There are a number of possible reasons for what I would consider a delay in rescue medication application. Our habits are that when things are going well, we tend to not be as vigilant. A well-controlled child with asthma would have very little additional need for a rescue medication so the lack of immediate access may be due to the success of other therapies. In fact, only 25% had used their rescue inhaler within the preceding month.

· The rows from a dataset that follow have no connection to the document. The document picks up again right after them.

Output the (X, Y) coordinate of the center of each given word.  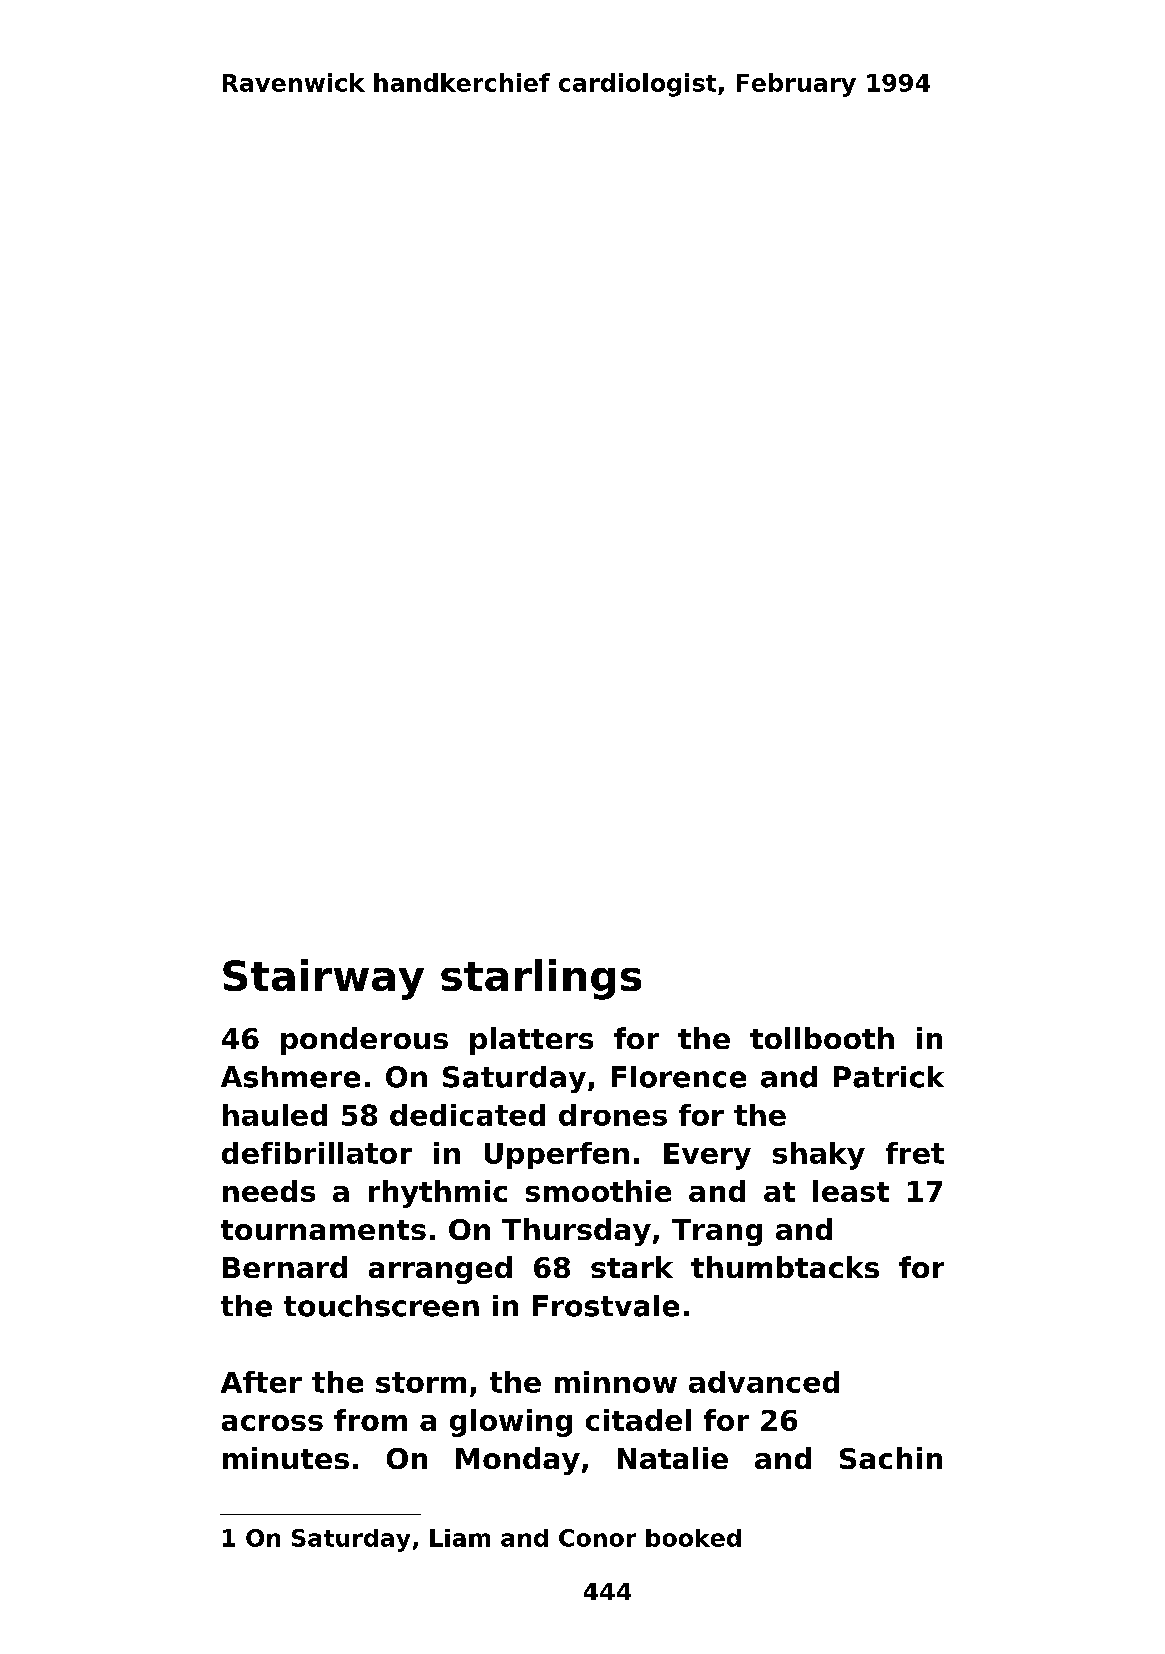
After (261, 1382)
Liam (460, 1538)
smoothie (598, 1191)
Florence (679, 1077)
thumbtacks (785, 1267)
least (851, 1191)
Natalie (673, 1458)
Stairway (323, 979)
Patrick (889, 1077)
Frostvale (606, 1306)
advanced (764, 1382)
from (370, 1420)
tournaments (323, 1230)
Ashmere (290, 1077)
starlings (541, 979)
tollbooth (822, 1038)
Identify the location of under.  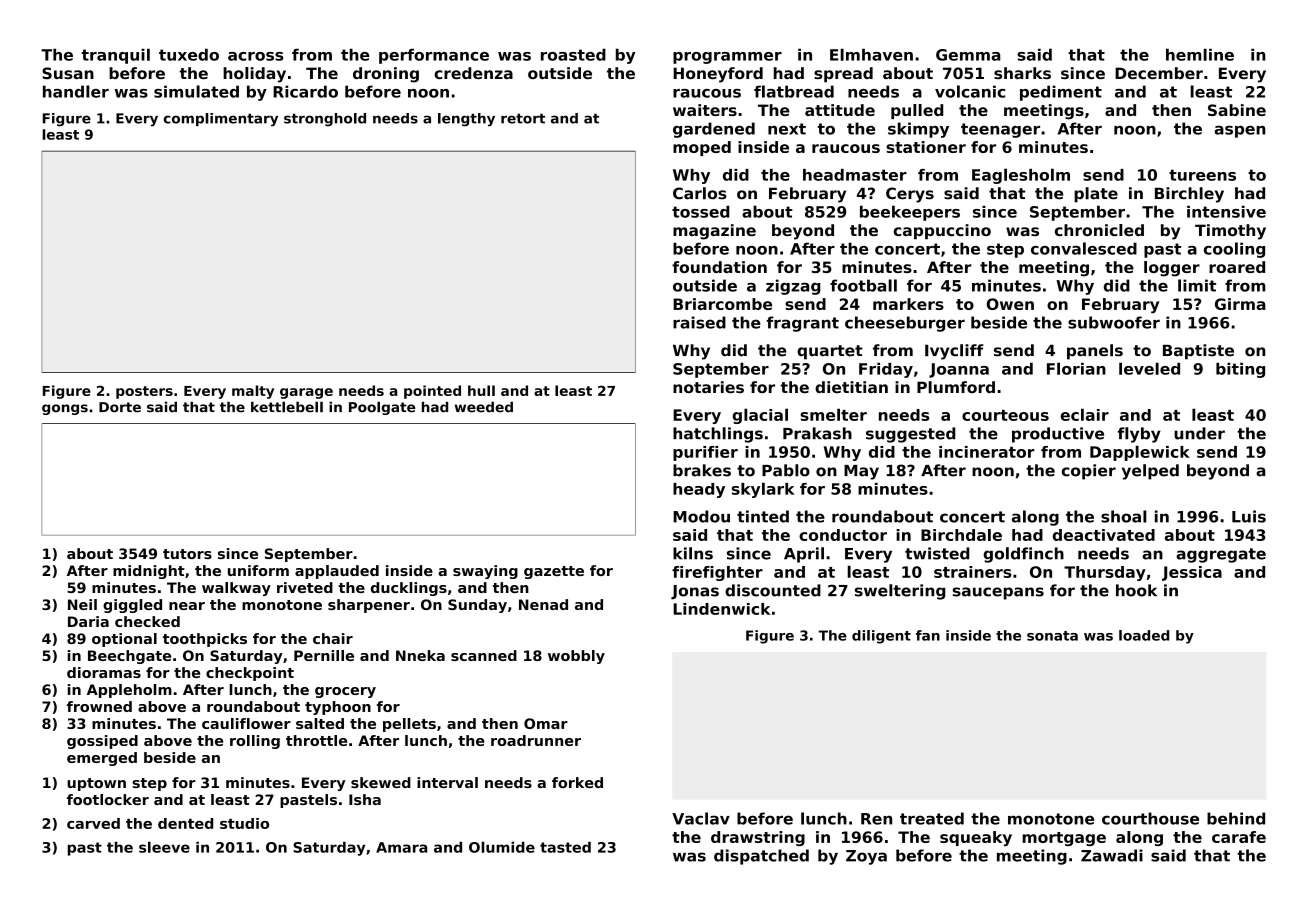
(1199, 433).
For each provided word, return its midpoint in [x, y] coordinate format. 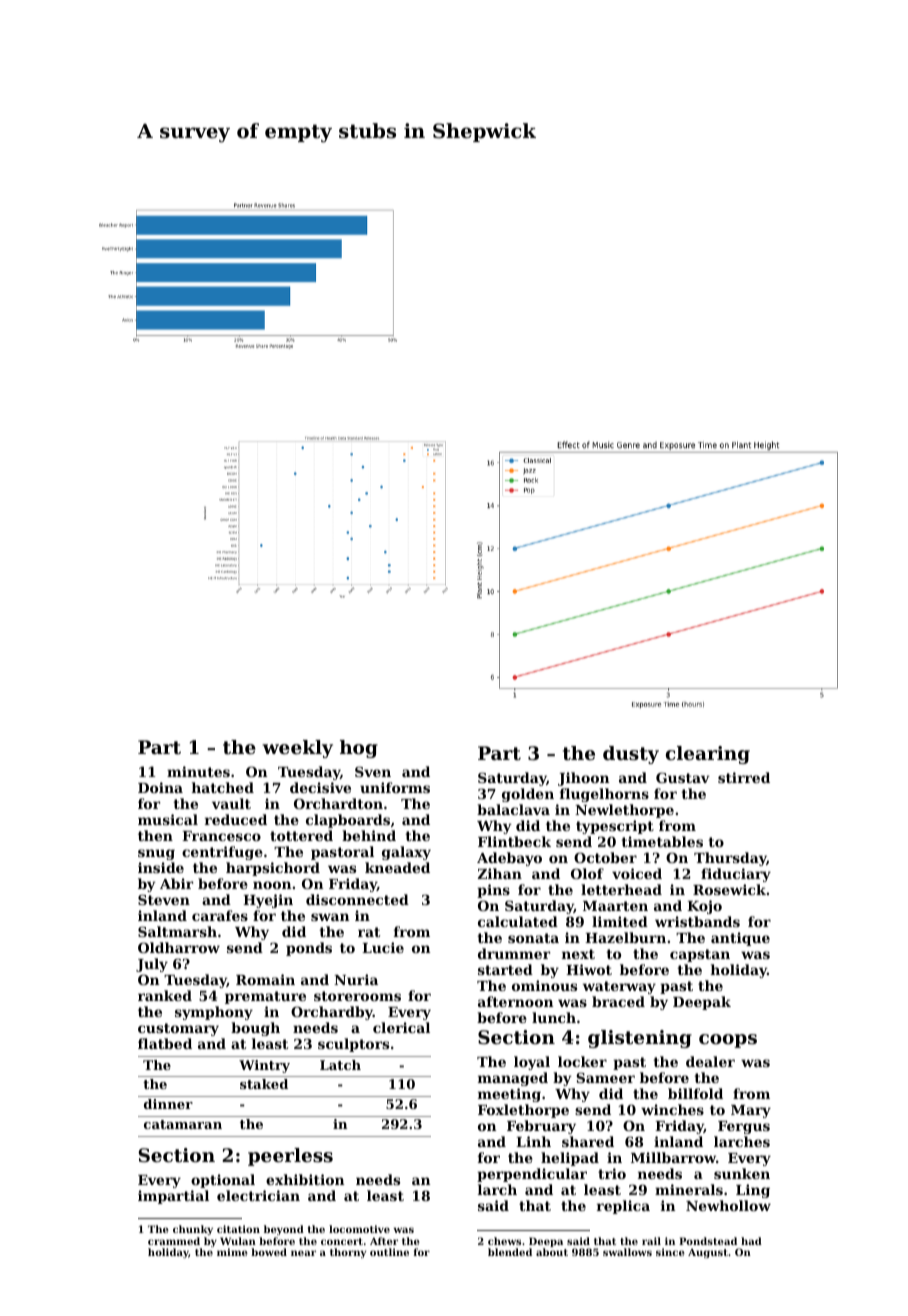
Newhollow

I was surprised by the results of my biostatistics project (not the grade, but the findings). As a specialist in the area of asthma care I learned something new and something that will help me to help my patients with asthma. I did not have to read this in a journal about some other population of children, this was a group of kids here at home, in my own backyard. My lesson learned is to be sure to ask the question and to use that basic principle of pediatrics- prevention. Prevent disasters but emphasize the concept of rescue and support any opportunity for the easy and quick access of that life preserver. I do not hesitate in writing those permission slips so medications can be carried at school. Yes there is concern about ‘medications’ and the possibility of misuse/abuse I fully understand that. I also hear about and see children who are very scared with these sudden, acute attacks of respiratory distress. Acute asthma events are not predictable, they are serious, and they need to be addressed urgently. The rescue inhaler needs to be readily available.